The Commission, in a decision rendered last May but just made public this week, told MGM to either sever its ties with Ms. Ho or it could no longer operate a casino in the state.

MGM’s response?

It has decided to sell its 50% interest in the Borgata casino and leave New Jersey.  I assume that this is a purely commercial decision–based on the idea that MGM’s Macau interests are more profitable and have better growth prospects than its Atlantic City holdings.

about Stanley Ho

He’s never been indicted for, or convicted of, any offense relating to his asserted underworld connections.  There’s no proof that he ever was, or is now, a triad member.  Of course, given Mr. Ho’s advanced age, initiation rites might have been three-quarters of a century ago.
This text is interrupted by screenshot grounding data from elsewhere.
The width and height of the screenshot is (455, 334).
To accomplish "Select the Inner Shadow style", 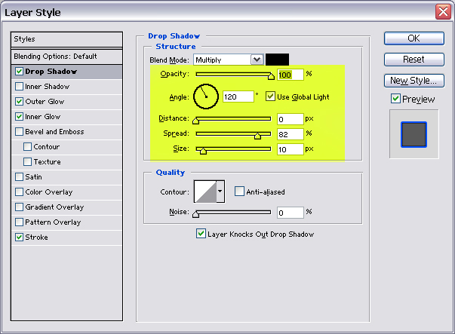I will (49, 87).
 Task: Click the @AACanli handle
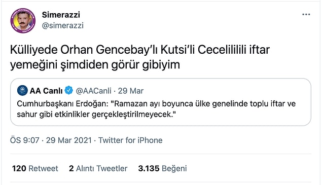click(93, 91)
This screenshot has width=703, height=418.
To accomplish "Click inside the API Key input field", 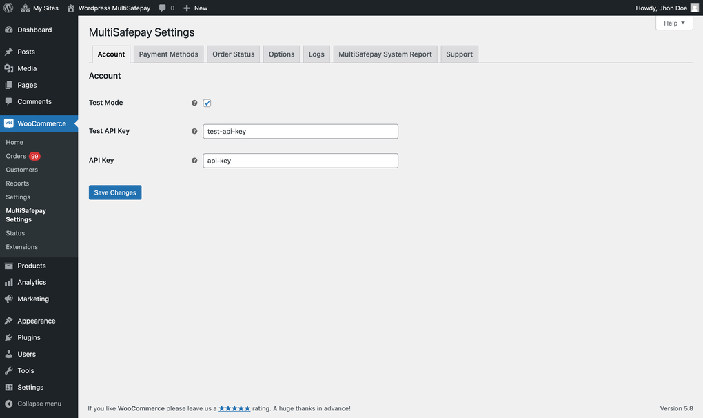I will point(300,159).
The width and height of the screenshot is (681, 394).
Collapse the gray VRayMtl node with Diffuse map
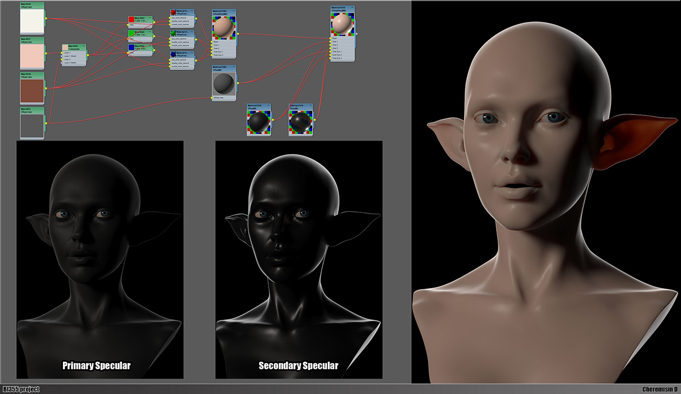234,67
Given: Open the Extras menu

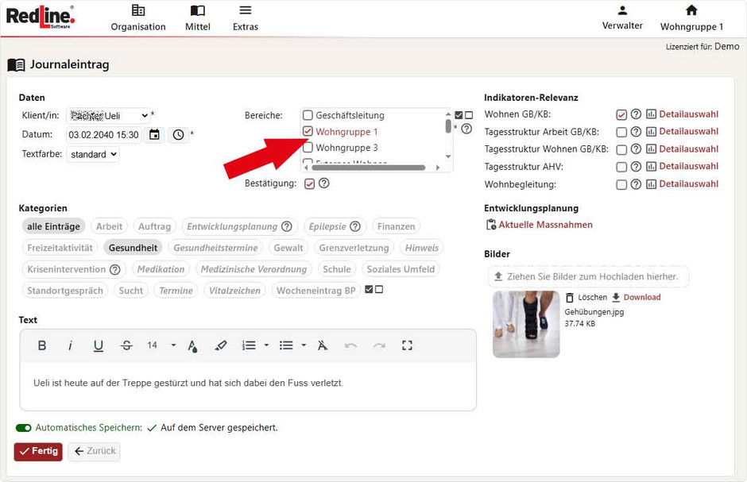Looking at the screenshot, I should [x=246, y=18].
It seems to me that this is a taboo subject among securities analysts in Hong Kong.  In twenty-five years of watching that market, I’ve never read an analyst report or met privately with an analyst where the subject of triad links ever came up.

On the other hand, gaming authorities in Australia, Singapore and the United States are convinced enough about Mr. Ho’s associations that they have made it clear that no one associated with Mr. Ho will receive a casino license.

In response to the release of the New Jersey report, Mr. Ho has denied any triad involvement.

Why, then, would MGM partner with the Ho family in Macau?

In the initial round of concession-granting, the Macau government selected Mr. Ho, the incumbent, plus WYNN and LVS.  MGM submitted an application but reportedly finished fifth.  One might reasonably defend this decision by pointing out that WYNN, a specialist in high-end gambling, and LVS, a specialist in conventions, both have more focussed skills than MGM.

In the second round of concession-granting, which involved sub-concessions being issued by the original three, MGM elected to partner with Mr. Ho rather than one of its Las Vegas rivals.  I imagine that MGM regarded this as purely a commercial decision to select the lesser of two evils, since Mr. Ho has no (and can have no) competing Las Vegas interests.  I disagree with the choice.